Childhood Obesity Treatment Gap

Childhood obesity continues to rise at an alarming rate in the United States, mirroring trends seen in adults but with even more concerning long-term implications. Today, more than 150 million Americans are living with obesity, including roughly 15 million children. While most people recognize that obesity is linked to serious conditions such as Type 2 diabetes, heart disease, and sleep apnea, fewer realize that these illnesses are increasingly affecting younger populations.

One of the most troubling aspects of obesity is that its impact compounds over time. The longer the body carries excess weight, the greater the cumulative stress placed on organs, metabolism, and overall health. When obesity begins in childhood, that timeline of exposure becomes significantly longer — often leading to more severe complications in adulthood.

Evan P. Nadler, M.D., the founder of ProCare Consultants and ProCare TeleHealth, penned an article for Clinical Leader, providing his take on why excluding children from clinical trials might present obstacles in the proper treatment of childhood obesity with weight loss drugs.

He wrote:

With most diseases, the longer you have it, the worse it gets. Obesity is no different. The damage is cumulative. It’s not just about how much you weigh — it’s about how long your body has been exposed to that weight. So one would think that the imperative to find solutions for childhood obesity would be front and center for those who are involved in clinical research involving the next generation of anti-obesity medicines. Unfortunately, that isn’t the case.

Despite this urgency, children remain largely underrepresented in the rapidly advancing field of anti-obesity drug development.

The landscape of obesity treatment has changed dramatically in recent years. Breakthrough medications have transformed how clinicians approach weight management, offering new hope for patients who previously had limited options.

Recent approvals from the U.S. Food and Drug Administration have brought injectable treatments such as semaglutide and tirzepatide into mainstream medical practice, with studies showing substantial weight loss outcomes.

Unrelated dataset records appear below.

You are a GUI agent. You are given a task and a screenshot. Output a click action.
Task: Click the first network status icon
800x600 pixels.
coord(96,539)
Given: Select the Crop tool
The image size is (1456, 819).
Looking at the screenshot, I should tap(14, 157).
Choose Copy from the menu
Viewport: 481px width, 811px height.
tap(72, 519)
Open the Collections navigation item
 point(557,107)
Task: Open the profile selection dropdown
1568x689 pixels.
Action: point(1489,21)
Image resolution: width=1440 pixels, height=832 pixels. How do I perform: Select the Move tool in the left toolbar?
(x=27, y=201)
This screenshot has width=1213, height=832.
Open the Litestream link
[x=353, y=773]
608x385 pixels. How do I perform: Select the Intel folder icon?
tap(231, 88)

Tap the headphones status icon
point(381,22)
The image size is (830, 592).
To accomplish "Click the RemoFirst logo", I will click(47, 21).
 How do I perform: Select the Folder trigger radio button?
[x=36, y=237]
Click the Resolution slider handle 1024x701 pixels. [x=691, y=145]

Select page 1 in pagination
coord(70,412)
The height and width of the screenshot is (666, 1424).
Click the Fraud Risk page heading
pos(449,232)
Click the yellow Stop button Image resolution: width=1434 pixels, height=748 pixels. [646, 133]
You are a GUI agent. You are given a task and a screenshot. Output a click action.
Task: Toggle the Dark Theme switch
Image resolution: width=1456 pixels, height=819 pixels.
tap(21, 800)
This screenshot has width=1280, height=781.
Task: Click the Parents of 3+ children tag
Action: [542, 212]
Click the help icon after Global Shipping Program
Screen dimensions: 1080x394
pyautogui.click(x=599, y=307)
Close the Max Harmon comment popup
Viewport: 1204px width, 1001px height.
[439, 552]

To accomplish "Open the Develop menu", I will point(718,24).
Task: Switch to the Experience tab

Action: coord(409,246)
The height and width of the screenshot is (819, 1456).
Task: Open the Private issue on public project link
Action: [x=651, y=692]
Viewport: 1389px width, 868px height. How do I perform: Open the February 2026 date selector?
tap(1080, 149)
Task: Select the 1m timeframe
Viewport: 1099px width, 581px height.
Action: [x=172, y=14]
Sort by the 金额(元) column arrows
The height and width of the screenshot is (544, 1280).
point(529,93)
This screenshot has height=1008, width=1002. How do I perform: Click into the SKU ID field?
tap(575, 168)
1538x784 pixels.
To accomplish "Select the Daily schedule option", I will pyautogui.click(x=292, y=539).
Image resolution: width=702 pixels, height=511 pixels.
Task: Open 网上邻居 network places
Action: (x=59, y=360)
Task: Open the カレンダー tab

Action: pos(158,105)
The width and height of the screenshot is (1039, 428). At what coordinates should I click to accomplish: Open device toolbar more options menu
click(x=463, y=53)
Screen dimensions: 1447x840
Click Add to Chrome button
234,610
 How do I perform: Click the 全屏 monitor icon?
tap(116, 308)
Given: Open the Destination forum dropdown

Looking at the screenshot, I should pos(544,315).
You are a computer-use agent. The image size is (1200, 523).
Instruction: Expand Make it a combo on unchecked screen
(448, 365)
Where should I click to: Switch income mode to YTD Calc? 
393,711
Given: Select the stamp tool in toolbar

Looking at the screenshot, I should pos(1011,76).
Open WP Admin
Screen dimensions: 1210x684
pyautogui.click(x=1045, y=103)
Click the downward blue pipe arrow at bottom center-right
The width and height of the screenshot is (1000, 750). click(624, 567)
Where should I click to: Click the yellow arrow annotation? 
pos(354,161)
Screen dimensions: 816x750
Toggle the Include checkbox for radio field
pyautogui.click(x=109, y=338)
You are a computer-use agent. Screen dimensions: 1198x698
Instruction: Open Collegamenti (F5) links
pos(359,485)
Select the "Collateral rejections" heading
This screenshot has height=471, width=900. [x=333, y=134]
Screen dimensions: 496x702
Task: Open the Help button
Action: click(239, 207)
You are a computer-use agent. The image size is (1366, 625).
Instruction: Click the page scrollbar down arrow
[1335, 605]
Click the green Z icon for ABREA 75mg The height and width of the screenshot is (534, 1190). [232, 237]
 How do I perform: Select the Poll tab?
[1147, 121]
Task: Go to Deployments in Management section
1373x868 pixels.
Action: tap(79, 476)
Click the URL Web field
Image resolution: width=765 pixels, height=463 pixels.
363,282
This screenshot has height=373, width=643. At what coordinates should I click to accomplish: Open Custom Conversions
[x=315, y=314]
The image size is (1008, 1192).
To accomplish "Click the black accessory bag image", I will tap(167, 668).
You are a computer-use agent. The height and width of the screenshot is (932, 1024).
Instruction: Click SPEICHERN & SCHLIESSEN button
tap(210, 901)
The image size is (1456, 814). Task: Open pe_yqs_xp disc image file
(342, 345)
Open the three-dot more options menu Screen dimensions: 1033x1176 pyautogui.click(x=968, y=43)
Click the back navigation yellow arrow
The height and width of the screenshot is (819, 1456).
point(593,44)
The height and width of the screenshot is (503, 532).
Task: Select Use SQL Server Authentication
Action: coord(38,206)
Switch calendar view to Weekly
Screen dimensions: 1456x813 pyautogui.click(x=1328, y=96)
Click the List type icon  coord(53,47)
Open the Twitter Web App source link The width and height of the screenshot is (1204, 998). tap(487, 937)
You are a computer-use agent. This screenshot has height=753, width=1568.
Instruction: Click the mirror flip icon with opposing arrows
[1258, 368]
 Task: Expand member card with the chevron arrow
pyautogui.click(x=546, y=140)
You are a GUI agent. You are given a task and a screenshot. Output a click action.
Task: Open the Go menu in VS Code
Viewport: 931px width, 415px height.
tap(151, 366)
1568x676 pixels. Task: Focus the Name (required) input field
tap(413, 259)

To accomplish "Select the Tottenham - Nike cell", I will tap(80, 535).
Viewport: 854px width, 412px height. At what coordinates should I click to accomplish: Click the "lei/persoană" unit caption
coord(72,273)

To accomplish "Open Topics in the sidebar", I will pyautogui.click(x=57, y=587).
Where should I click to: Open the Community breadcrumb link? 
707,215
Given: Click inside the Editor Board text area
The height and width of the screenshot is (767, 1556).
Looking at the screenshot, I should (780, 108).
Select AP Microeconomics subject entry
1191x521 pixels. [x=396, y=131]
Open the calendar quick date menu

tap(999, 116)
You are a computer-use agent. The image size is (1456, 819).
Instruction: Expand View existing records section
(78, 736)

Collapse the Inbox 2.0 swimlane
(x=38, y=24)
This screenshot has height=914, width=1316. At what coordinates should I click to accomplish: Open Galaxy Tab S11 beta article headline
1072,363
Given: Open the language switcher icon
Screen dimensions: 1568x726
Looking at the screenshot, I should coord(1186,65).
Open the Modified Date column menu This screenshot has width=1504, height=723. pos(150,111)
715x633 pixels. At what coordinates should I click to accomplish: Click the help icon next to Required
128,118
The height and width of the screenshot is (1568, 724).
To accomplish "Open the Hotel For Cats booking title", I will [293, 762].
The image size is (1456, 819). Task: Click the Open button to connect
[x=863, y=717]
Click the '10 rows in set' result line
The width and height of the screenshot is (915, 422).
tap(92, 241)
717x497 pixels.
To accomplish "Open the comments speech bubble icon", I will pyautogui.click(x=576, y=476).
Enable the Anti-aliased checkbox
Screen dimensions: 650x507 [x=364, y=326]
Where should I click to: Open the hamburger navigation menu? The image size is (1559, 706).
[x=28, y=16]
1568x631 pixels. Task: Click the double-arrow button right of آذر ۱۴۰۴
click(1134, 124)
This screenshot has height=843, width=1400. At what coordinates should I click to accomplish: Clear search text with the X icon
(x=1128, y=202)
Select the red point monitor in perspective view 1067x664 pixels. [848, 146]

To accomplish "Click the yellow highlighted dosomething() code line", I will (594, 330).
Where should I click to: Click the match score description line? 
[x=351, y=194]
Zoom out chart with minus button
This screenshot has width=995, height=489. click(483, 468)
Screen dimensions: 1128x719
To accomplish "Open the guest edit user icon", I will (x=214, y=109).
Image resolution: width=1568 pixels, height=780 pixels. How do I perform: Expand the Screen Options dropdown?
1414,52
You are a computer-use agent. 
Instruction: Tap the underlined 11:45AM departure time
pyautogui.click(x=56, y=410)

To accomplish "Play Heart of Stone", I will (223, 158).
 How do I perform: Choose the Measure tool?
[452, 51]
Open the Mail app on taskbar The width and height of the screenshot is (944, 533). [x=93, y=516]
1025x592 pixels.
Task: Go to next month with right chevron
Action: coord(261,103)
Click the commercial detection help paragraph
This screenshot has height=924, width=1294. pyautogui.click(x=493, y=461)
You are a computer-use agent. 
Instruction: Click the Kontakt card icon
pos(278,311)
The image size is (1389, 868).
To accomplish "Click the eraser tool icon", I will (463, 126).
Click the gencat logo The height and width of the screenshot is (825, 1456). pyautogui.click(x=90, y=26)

Researchers are also developing oral versions of these medications, along with next-generation therapies like orforglipron, maritide, and retatrutide.

Some of these emerging treatments target multiple metabolic pathways at once. In clinical trials, triple-receptor therapies have demonstrated weight-loss results comparable to bariatric surgery — an outcome that was nearly unimaginable just a decade ago.

However, most of these advancements are focused on adult populations. Currently, only a limited number of GLP-1–based medications are approved for adolescents ages 12 and older. Even then, options remain restricted, and some require daily injections, which can be difficult for younger patients to maintain. Meanwhile, several promising drugs remain years away from pediatric approval.

Why children are often left out of clinical trials

A major reason for the treatment gap lies in how clinical trials are structured. Pharmaceutical companies typically complete adult trials first before expanding research into pediatric populations. While safety considerations play a role, regulatory frameworks also contribute to delays.

In the United States, pediatric studies are encouraged but not always required early in the drug development process. Companies may postpone these trials until adult approvals are secured, which often results in multi-year delays before children gain access to new therapies.

This delay can create arbitrary access gaps. For example, a medication approved for an 18-year-old may not be available for a 17-year-old — even though the medical condition is essentially identical.

Because adult markets are larger and more profitable, pediatric studies are often deprioritized. Unfortunately, this approach overlooks the long-term health benefits of early intervention.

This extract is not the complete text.